For any Unicode with a value from u+0000 to u+FFFF that value is stored in loBits and hiBits remains unchanged. For values greater than u+FFFF the lowest 16 bits are stored in lowBits and the upper 16 bits are stored in hiBits.

Memory usage will be almost exactly the same as encoding with UTF-16. (Identical in big O terms)

> 
>>The querry-length function is obviously constant time in all cases. However so is the substring operation - thanks to copy-on-write.
> 
> 
> It's not /that/ hard to count characters in UTF-8 and UTF-16. In UTF-8, you only

It is not an issue of difficultly but rather efficiency. A String class can perform length and substring in constant time wheras parsing UTF16 will always require a loop.
of it being not possible in constant time:

So to recap in big O terms:
    1) The memory requirements of String are identical to UTF16
    2) For length()
       2a) The time requirements of String are 1
       3a) The time requirements of UTF16 are N
    3) For substring()
       3a) The time requirements of String are 1
       3a) The time requirements of UTF16 are N

July 28, 2004
Ben Hinkle wrote:

>>The D docs (in Arrays.Special Array Types.Strings) say this:
>>================================
>>Dynamic arrays in D suggest the obvious solution - a string is
>>just a dynamic array of characters. String literals become just
>>an easy way to write character arrays.
>>================================
>>
...
> The section of the D doc that you quote is followed by an example and then
> "char[] strings are in UTF-8 format. wchar[] strings are in UTF-16 format.
> dchar[] strings are in UTF-32 format."
> Would it help to move those sentances to right after the one you quote
> instead of putting it after the example? That way users will see that UTF-8
> and realize how Walter is using the words "character" and the type "char". 

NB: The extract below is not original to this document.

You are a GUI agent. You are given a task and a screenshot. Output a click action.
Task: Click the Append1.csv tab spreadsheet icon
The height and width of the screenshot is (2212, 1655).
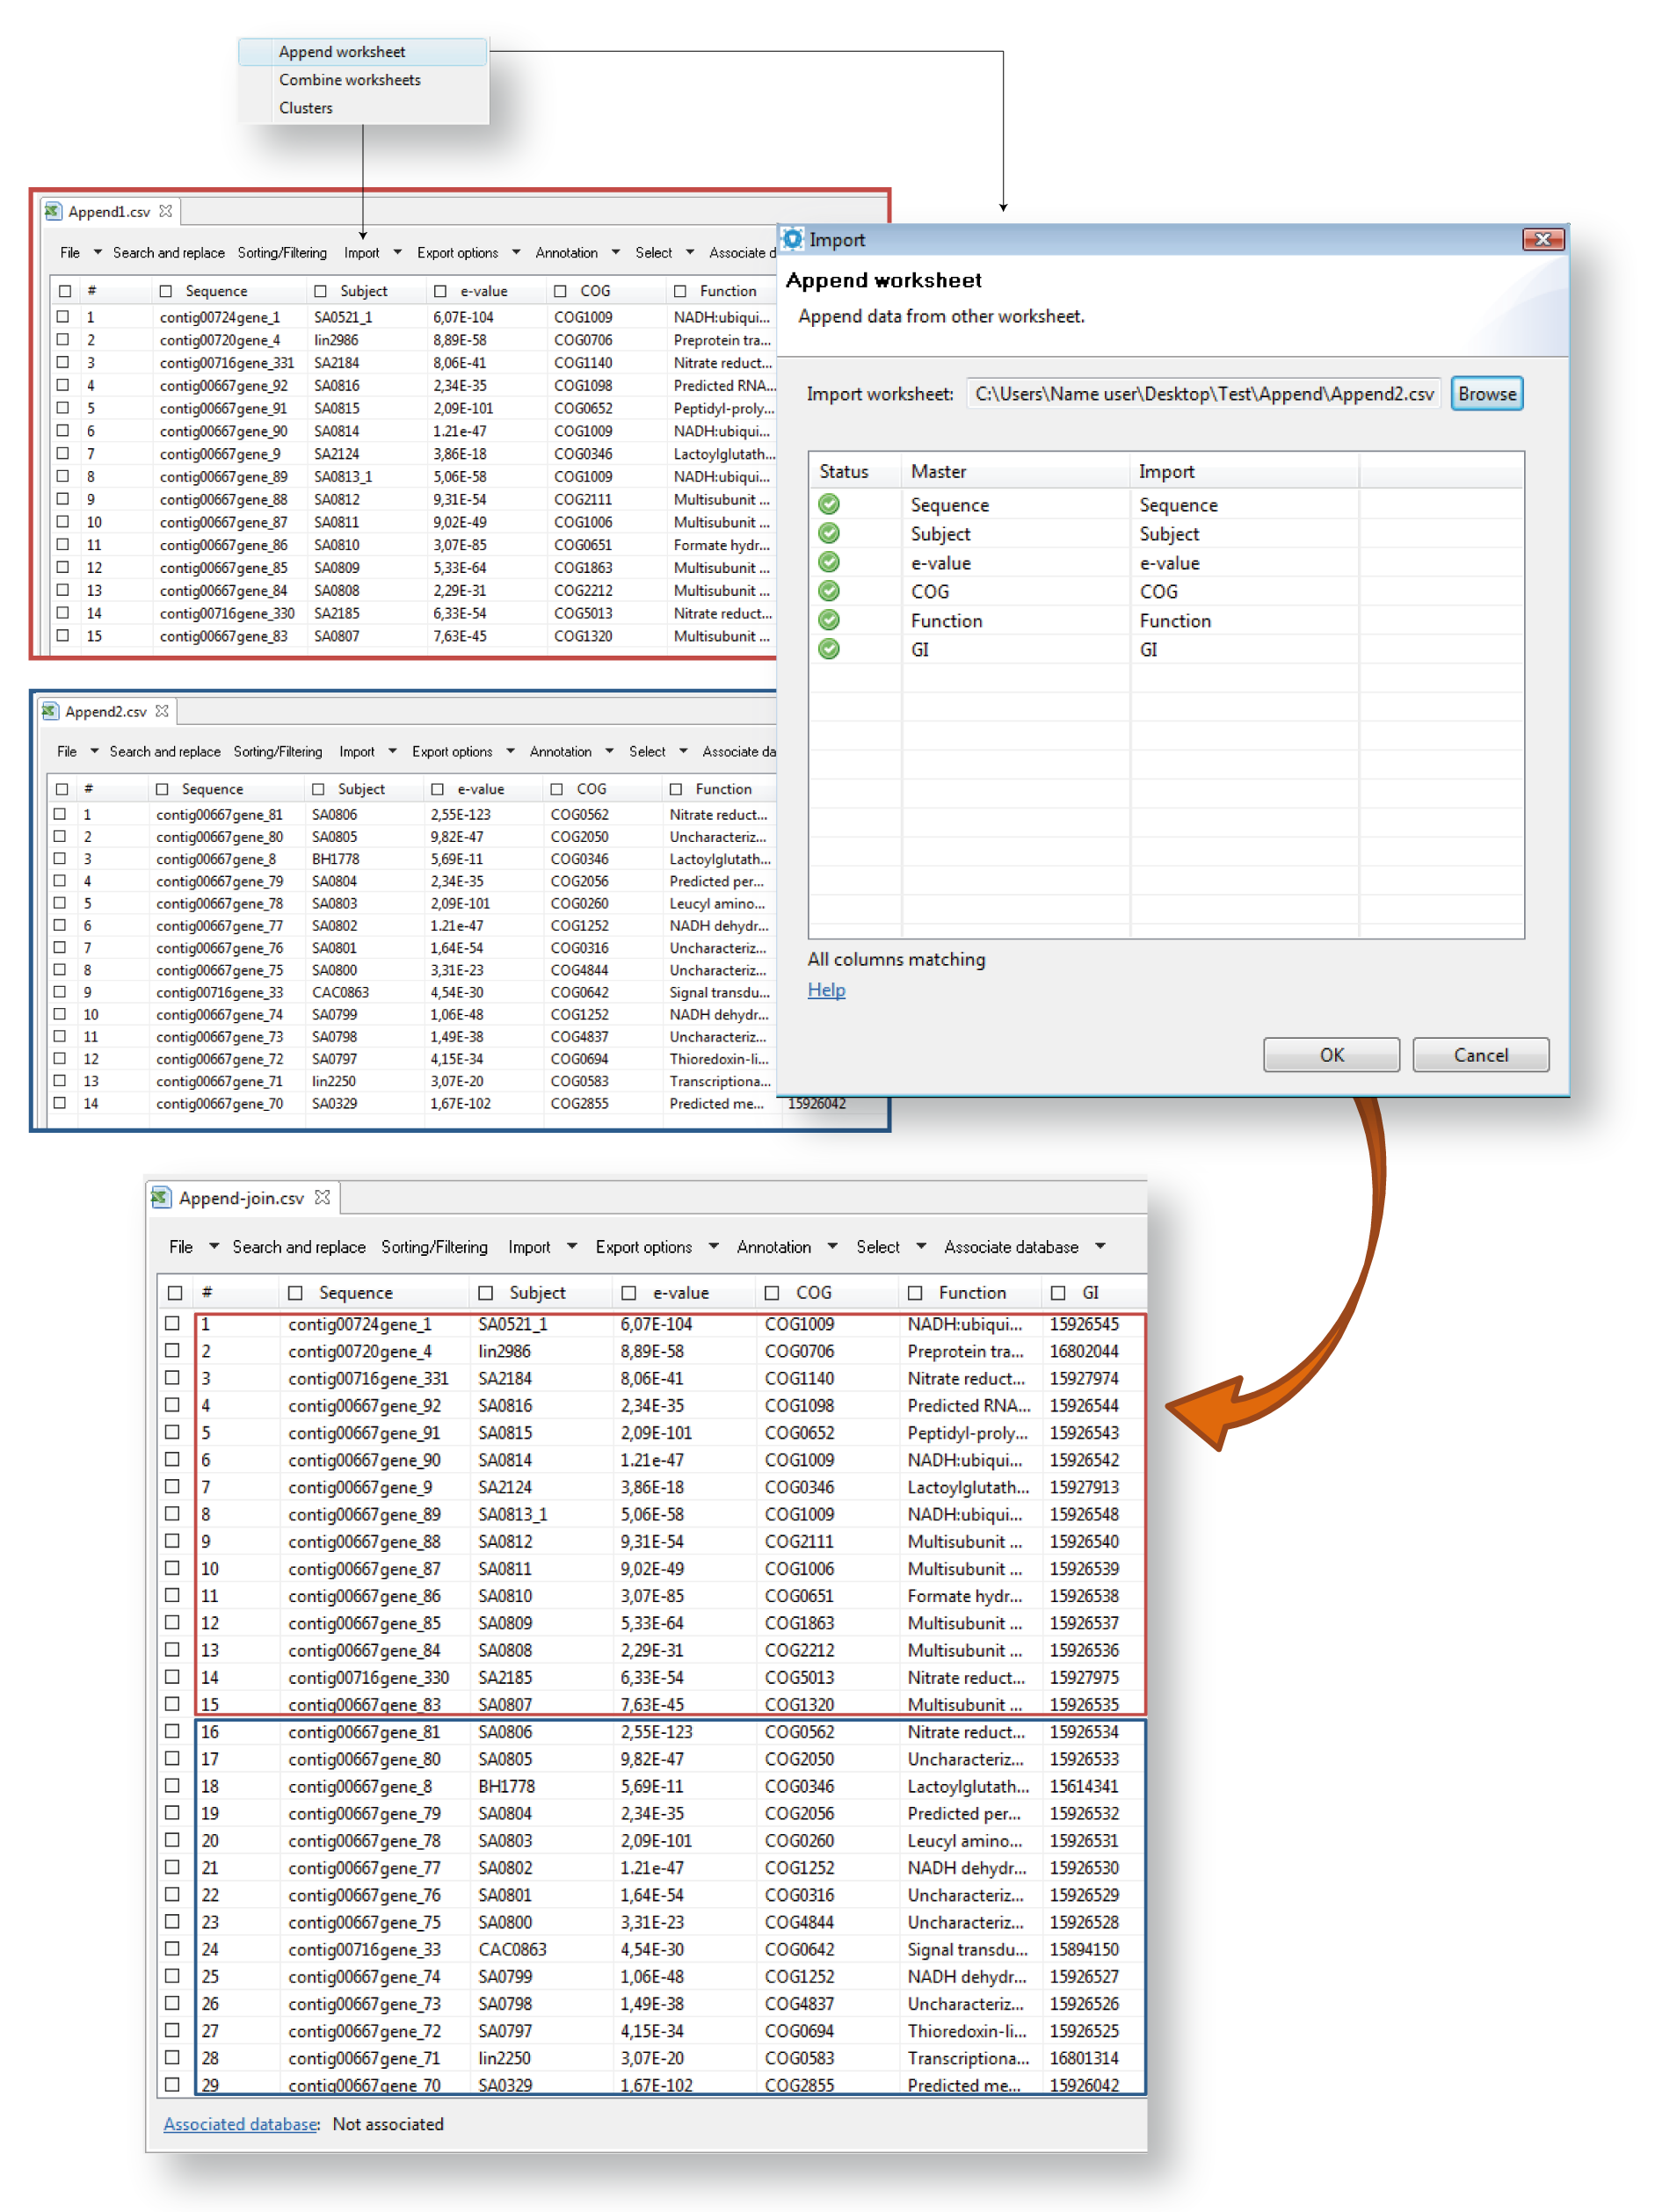(x=53, y=211)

No I do not believe that would help. I think that would simply attempt to evade the issue that D has no types corresponding to Characters (and thus in fact effectively has no String support) whatsoever because the docs also clearly state D *wants* to provide string support.

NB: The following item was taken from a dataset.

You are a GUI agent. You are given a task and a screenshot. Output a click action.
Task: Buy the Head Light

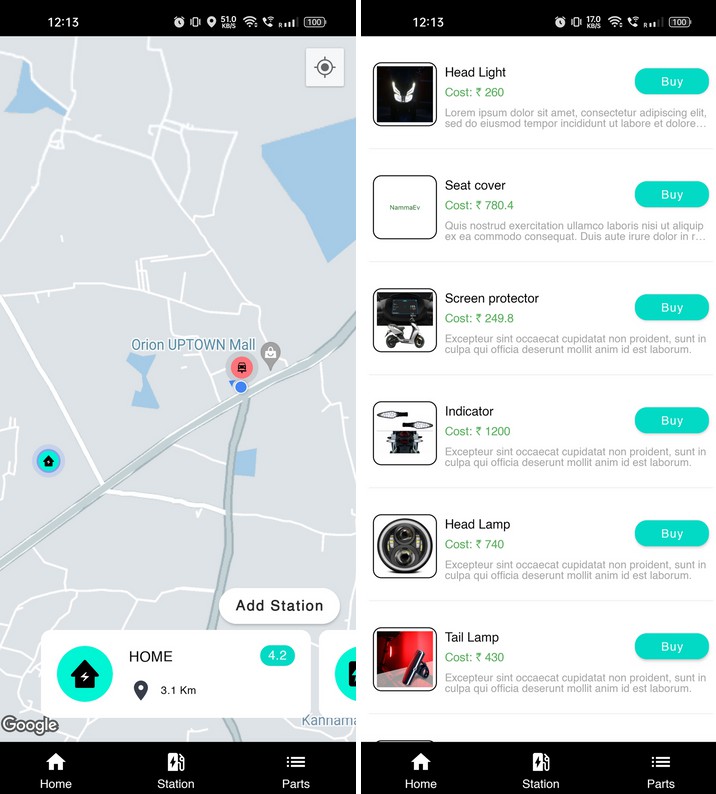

> Or maybe change the first sentance to "Dynamic arrays in D suggest the
> obvious solution - a string is just a dynamic array of characters in UTF-8,
> UTF-16 or UTF-32 format." Nipping in the bud any questions about what is
> meant by the word "character".

But that is not true. A string is a sequence of Characters and so it is not at all an obvious solutoin to implement strings using arrays of encoded data in which a Character will be anywhere from 1-4 characters and must be parsed to obtain Character data accoring to the appropriate UTF standard.

July 28, 2004
In article <ce8e8g$al2$1@digitaldaemon.com>, J C Calvarese says...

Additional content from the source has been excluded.